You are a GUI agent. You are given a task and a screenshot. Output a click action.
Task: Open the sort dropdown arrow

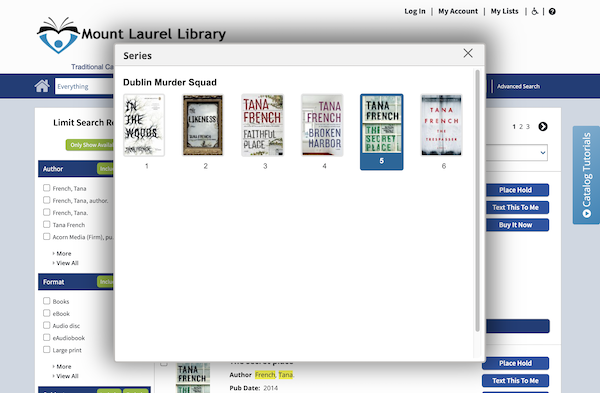(x=543, y=153)
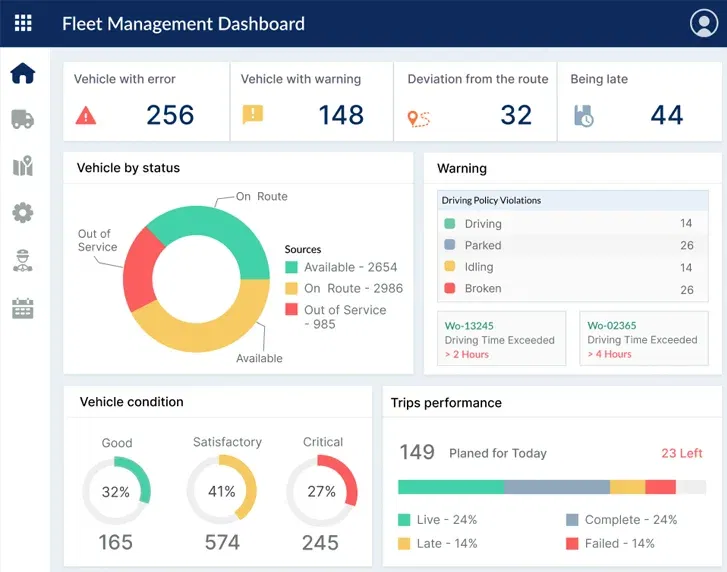The image size is (727, 572).
Task: Click the Critical condition donut chart
Action: click(322, 491)
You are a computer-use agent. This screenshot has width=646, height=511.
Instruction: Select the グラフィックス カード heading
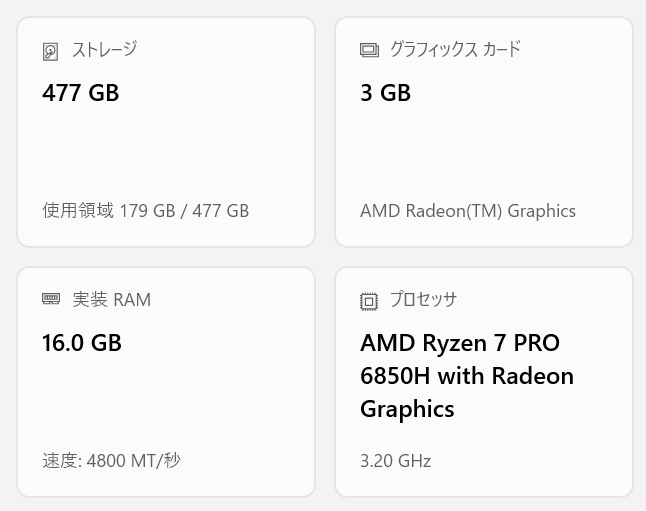click(x=455, y=49)
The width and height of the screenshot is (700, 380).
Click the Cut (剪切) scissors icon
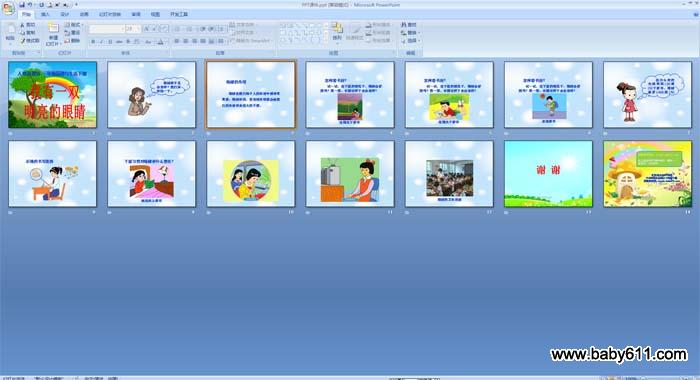pos(22,25)
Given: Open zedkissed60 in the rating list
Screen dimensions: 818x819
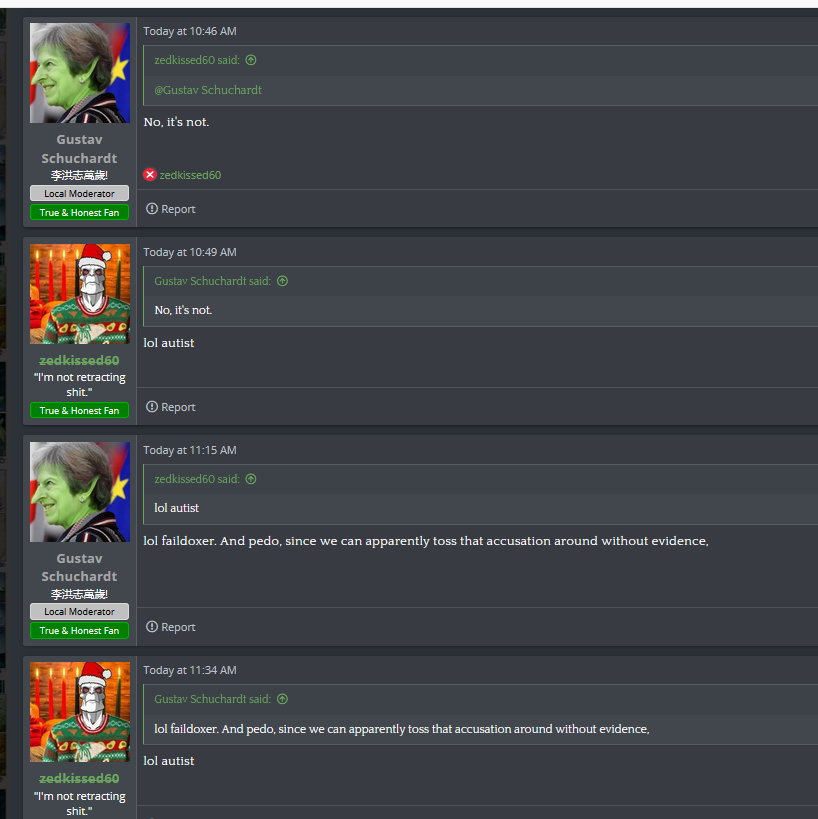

*EXERCISE OBJECTIVE:* Set down every record word for word and leave out the pictures.

*OUTPUT OF THE TASK:*
You are a GUI agent. You are given a task and a screenshot. Output a click action.
Task: Open the sort dropdown arrow

(x=543, y=153)
The image size is (727, 572).
Task: Click the Critical condition donut chart
Action: click(322, 491)
You are a computer-use agent. This screenshot has width=646, height=511.
Instruction: Select the グラフィックス カード heading
click(x=455, y=49)
The width and height of the screenshot is (700, 380).
Click the Cut (剪切) scissors icon
pos(22,25)
Given: Open zedkissed60 in the rating list
Screen dimensions: 818x819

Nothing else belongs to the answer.